Optimizing the log_buffer region

The log_buffer is one of the most complex of the Oracle RAM region parameters to optimize, but it's a low-resource parameter (only using a few meg of RAM), so the goal in sizing log_buffer is to set a value that results in the least overall amount of log-related wait events. 
The big issue with the log buffer is determining the optimal sizing for the log_buffer in a busy, high-DML database. Common wait events related to a too-small log_buffer size include high "redo log space requests" and a too-large log_buffer may result in high "log file sync" waits.
For more details on log_buffer sizing, see Bug 4930608 and MOSC Note 604351.1.

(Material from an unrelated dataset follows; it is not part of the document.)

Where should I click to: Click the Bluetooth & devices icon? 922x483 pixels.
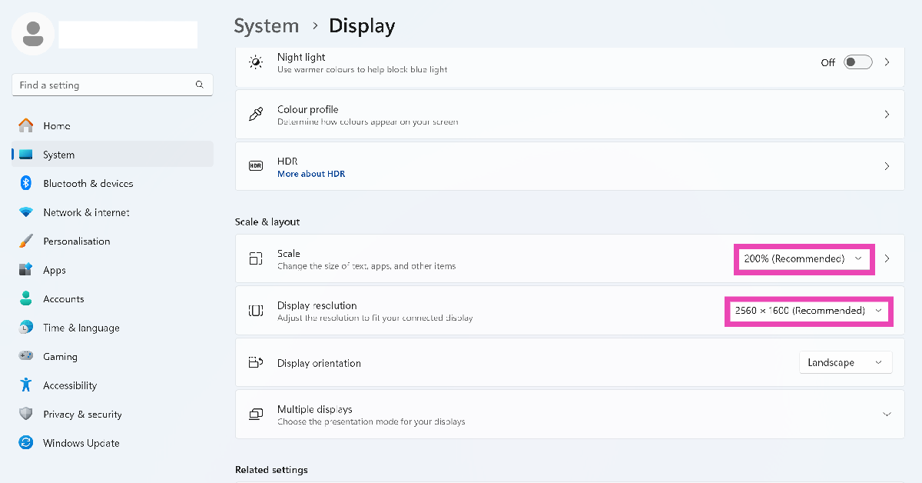25,183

Per MOSC MOSC note 216205.1 Database Initialization Parameters for Oracle Applications 11i, recommends a log_buffer size of 10 megabytes for Oracle Applications, a typical online database:
A value of 10MB for the log buffer is a reasonable value for Oracle Applications and it represents a balance between concurrent programs and online users.
The value of log_buffer must be a multiple of redo block size, normally 512 bytes.

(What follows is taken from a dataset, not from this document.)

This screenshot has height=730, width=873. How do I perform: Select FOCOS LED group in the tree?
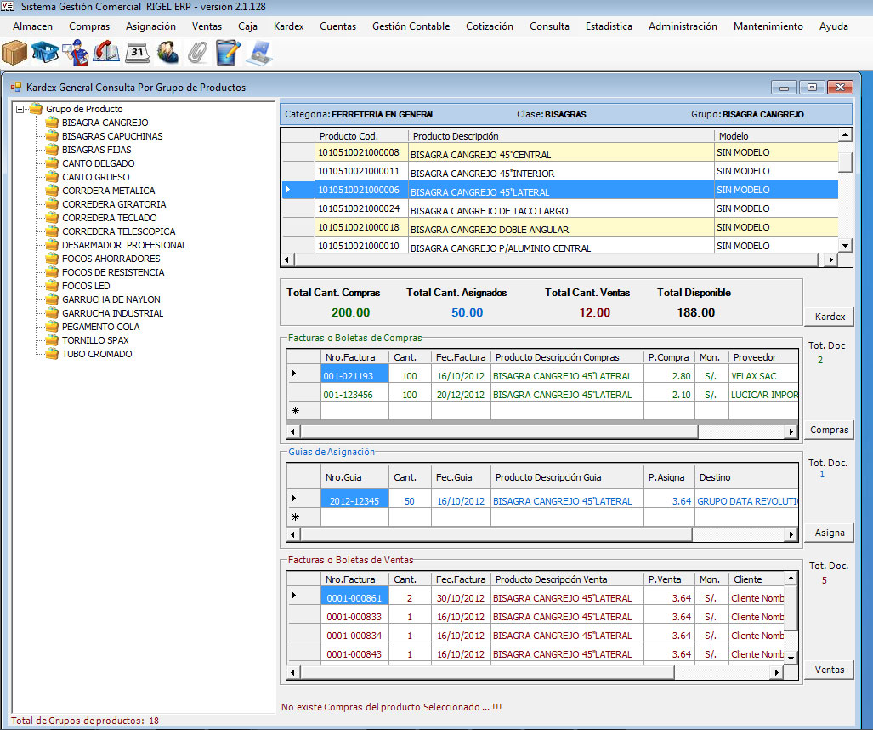pyautogui.click(x=86, y=286)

Obsolete advise - Use a small log_buffer

Even though Oracle has traditionally suggested a log_buffer no greater than one meg, I have seen numerous shops where increasing log_buffer beyond one meg greatly improved throughput and relieved undo contention.
The log_buffer should remain small.  This is perpetuated with MOSC notes that have become somewhat obsolete:
In a busy system, a value 65536 or higher is reasonable [for log_buffer].

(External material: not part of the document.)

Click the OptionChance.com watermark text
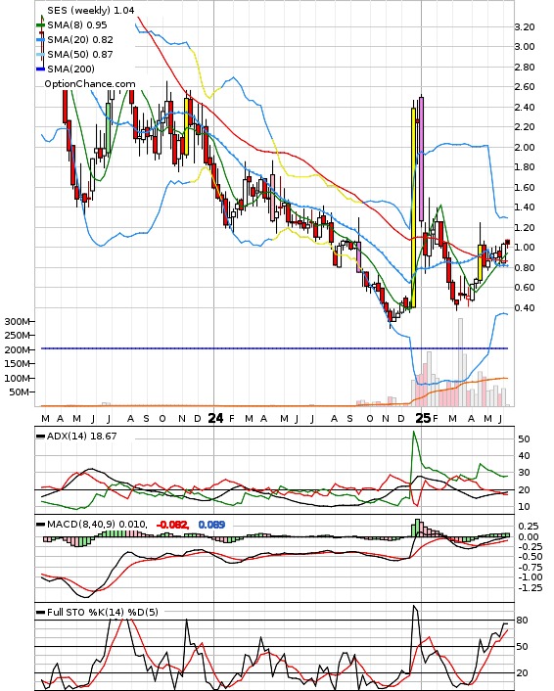 (x=90, y=84)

It has been noted previously that values larger than 5M may not make a difference.”
MOSC notes that in  10gr2, we see a bug in log_buffer where a customer cannot reduce the log_buffer size from 16 meg:
“In 10G R2, Oracle combines fixed SGA area and redo buffer [log buffer] together. If there is a free space after Oracle puts the combined buffers into a granule, that space is added to the redo buffer. Thus you see redo buffer has more space as expected. This is an expected behavior.. .
In 10.2 the log buffer is rounded up to use the rest of  the granule. The granule size can be found from the hidden parameter "_ksmg_granule_size" and in your case is probably 16Mb. The calculation for the granule size is a little convoluted but it depends on the number of datafiles”
If the log_buffer has been set too high (e.g. greater than 20 meg), causing performance problems because the writes will be performed synchronously because of the large log buffer size, evidenced by high log file sync wait.  Oracle consultant Steve Adams notes details on how Oracle processes log file sync waits:
"Before writing a batch of database blocks, DBWn finds the highest high redo block address that needs to be synced before the batch can be written.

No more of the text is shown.